In other words: I just love everybody.
Smashwords
You know who I don't love? Amazon. Yes, they carry my book. This is not altruism on their part. They take a 70% cut from any sale. Buy my book on Amazon and I see very little of that. I'd much rather somebody buy it from an independent bookstore or the online Quail Bell shop, which also sells JDS. Plus, them being a monolithic corporation that apparently has gotten into politics with this Wikileaks suppression. Plus, the fact that Createspace, their print on-demand arm that Six Gallery publishes through, has straight up botched orders and printings of my book. I'll leave it to you to guess whether they compensated for this. So I'm not really feeling them, though I see the necessity of selling and publishing through this company.
http://www.smashwords.com/
My editor pointed this site out to me recently as a home for the ebook version of JDS, which I am prioritizing over the summer.
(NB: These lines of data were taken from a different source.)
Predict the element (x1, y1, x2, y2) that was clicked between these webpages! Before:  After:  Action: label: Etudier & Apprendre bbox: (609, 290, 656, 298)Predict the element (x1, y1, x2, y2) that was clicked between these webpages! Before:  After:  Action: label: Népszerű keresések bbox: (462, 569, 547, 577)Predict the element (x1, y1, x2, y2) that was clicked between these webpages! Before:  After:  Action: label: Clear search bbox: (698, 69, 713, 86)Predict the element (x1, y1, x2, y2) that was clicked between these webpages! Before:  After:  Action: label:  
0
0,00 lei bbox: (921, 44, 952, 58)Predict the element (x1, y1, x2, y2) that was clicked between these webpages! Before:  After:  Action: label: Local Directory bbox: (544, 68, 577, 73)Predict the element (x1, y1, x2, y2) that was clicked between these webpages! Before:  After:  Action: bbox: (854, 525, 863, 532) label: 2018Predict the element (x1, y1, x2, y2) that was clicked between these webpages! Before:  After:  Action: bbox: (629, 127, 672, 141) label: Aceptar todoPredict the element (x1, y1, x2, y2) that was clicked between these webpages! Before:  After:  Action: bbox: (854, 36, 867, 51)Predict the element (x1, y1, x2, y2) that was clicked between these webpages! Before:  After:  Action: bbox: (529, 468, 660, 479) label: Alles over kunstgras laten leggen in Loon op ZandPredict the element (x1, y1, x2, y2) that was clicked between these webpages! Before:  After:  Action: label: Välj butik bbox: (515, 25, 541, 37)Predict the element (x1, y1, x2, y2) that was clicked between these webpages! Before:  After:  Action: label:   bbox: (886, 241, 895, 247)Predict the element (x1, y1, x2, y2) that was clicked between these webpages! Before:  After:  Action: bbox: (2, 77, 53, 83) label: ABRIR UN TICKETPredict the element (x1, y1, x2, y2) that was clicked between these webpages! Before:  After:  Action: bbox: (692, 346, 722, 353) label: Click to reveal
They have pretty widespread distribution, but also offer the author 85% of the sale. Anybody who promotes the book online gets an 11.5% affiliate commission if the sale is through them. Right now I'm leaning towards Smashwords for the ebook. I might have a Kindle edition if I can scrounge together the money to upload, just for the extra revenue, though it wouldn't be a lot. The fact that Amazon takes a 70% cut from the sale of an electronic book (i.e. no printing costs) is pretty out there.
It's good to know there are alternatives to these seemingly onmipotent companies. Take Greyhound, for example. Shitty accomodations, sky-high prices, rude employees. Yet everybody rides with them because they're the only game in town. This is why I say "Hallelujah!" for the Megabus. Comfortable seating, bootleg movies to pass the trip, and, most important, reasonable prices. All it takes is one alternative to shake up the system.